#### What to produce:
The number needed is how many lines in these entries contain "Expand"; give it alone.

** Data follows **

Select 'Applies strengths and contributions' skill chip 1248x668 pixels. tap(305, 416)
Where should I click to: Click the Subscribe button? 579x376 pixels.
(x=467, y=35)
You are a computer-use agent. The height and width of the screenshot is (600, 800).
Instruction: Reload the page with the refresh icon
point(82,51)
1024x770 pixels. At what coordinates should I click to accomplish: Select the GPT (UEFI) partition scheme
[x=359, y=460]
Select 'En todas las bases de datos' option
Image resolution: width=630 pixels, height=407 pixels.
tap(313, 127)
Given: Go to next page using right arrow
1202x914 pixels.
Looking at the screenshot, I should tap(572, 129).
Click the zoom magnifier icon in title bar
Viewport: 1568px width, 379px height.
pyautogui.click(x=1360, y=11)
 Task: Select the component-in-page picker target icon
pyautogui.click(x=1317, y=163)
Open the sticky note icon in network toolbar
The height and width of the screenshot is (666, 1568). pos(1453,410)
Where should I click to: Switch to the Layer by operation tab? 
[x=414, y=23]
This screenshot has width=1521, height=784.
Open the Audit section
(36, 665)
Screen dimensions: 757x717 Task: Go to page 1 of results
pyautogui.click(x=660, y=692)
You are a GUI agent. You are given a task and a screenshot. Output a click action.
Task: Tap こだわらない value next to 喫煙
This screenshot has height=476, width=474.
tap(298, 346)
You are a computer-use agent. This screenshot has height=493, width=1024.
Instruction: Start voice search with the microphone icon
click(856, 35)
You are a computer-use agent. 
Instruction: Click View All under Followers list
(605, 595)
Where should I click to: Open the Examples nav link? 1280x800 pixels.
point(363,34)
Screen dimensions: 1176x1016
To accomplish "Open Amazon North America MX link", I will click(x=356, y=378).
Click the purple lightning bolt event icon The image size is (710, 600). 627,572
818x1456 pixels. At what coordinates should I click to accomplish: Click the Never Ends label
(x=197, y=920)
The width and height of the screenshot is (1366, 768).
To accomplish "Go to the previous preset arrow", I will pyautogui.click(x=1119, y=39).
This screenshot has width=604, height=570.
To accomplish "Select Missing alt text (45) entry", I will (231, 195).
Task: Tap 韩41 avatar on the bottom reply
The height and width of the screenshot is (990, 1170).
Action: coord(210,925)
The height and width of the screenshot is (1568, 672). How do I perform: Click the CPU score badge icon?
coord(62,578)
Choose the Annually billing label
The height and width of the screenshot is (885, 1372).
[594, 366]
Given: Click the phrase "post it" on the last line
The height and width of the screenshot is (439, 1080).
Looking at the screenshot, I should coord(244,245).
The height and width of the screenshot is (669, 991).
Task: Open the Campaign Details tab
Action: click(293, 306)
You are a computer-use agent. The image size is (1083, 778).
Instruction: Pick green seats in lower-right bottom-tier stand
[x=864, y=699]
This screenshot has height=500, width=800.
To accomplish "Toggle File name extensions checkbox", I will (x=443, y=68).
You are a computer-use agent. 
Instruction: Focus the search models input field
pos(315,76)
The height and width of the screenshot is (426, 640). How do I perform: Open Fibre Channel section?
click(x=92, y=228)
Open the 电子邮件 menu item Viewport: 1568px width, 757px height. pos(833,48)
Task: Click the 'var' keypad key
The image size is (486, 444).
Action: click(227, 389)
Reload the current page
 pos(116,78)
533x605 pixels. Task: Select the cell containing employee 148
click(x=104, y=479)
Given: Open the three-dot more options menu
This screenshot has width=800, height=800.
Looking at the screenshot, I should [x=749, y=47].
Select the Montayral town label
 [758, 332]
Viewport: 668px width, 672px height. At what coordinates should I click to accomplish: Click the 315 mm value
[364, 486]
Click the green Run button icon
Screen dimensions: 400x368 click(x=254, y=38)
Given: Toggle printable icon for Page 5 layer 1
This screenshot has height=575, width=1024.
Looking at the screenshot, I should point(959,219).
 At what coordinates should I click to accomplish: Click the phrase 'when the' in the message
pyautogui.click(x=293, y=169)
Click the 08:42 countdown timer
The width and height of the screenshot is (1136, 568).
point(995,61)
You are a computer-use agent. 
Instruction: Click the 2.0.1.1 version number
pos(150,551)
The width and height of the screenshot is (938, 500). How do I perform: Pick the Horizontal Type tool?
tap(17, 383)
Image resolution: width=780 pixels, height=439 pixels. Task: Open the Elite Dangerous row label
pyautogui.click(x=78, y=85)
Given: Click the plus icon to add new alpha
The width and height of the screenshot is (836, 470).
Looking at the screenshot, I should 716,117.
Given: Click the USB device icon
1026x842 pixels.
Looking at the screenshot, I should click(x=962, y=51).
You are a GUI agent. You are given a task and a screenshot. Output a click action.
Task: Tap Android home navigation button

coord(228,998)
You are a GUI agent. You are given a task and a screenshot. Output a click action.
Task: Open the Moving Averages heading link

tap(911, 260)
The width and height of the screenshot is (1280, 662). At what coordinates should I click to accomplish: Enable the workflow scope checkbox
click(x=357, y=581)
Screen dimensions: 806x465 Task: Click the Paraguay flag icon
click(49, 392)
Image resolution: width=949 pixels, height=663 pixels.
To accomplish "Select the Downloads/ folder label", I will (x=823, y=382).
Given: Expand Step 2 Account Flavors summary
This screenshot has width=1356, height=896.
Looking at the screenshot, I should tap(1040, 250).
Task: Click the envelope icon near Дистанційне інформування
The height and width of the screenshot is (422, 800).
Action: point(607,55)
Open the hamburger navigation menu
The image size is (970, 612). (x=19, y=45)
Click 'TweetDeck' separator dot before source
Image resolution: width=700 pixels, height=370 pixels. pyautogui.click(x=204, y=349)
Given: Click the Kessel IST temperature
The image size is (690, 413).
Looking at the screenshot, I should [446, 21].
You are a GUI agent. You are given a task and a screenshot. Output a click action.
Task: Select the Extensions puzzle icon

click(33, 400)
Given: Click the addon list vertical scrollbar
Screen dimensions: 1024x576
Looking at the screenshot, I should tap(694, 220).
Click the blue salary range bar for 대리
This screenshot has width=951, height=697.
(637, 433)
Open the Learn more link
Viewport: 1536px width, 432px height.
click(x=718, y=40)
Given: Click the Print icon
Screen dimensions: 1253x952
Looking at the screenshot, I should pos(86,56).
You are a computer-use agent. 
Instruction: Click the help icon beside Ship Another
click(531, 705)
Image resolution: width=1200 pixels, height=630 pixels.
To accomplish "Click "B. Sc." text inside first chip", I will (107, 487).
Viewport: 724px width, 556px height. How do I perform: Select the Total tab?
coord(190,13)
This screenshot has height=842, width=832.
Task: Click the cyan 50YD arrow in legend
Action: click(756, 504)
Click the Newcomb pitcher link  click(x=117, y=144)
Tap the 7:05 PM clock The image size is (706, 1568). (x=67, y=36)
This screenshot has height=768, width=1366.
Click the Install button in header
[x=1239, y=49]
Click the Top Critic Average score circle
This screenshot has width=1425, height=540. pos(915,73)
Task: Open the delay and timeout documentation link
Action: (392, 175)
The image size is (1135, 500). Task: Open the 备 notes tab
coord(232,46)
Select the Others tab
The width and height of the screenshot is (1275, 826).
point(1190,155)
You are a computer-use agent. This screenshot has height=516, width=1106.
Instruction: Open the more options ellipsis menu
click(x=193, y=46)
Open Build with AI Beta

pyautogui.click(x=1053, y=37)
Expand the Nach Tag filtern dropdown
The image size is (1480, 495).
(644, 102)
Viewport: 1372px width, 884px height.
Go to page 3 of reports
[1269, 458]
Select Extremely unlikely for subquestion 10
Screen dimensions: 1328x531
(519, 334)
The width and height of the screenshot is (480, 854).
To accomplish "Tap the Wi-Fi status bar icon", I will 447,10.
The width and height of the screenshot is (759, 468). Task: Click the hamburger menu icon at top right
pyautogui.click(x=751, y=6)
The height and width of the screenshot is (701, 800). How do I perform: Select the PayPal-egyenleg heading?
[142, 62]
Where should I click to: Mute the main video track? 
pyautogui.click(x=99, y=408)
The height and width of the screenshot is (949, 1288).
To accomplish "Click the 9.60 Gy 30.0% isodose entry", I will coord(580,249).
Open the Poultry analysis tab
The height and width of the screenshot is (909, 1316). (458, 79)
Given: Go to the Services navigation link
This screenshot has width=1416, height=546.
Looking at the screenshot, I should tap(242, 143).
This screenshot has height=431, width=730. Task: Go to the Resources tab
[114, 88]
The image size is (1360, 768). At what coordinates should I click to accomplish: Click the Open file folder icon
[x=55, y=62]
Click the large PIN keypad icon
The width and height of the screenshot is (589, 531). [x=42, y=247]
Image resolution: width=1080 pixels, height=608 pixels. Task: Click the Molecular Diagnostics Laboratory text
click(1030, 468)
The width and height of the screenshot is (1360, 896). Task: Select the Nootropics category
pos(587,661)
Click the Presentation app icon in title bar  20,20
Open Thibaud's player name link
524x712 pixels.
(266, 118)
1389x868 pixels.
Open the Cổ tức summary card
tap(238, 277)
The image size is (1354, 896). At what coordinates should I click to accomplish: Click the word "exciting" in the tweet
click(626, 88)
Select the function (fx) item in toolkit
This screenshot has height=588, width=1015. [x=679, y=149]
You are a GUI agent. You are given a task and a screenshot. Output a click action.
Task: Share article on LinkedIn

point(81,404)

** End of Data **

#### Exercise output:
2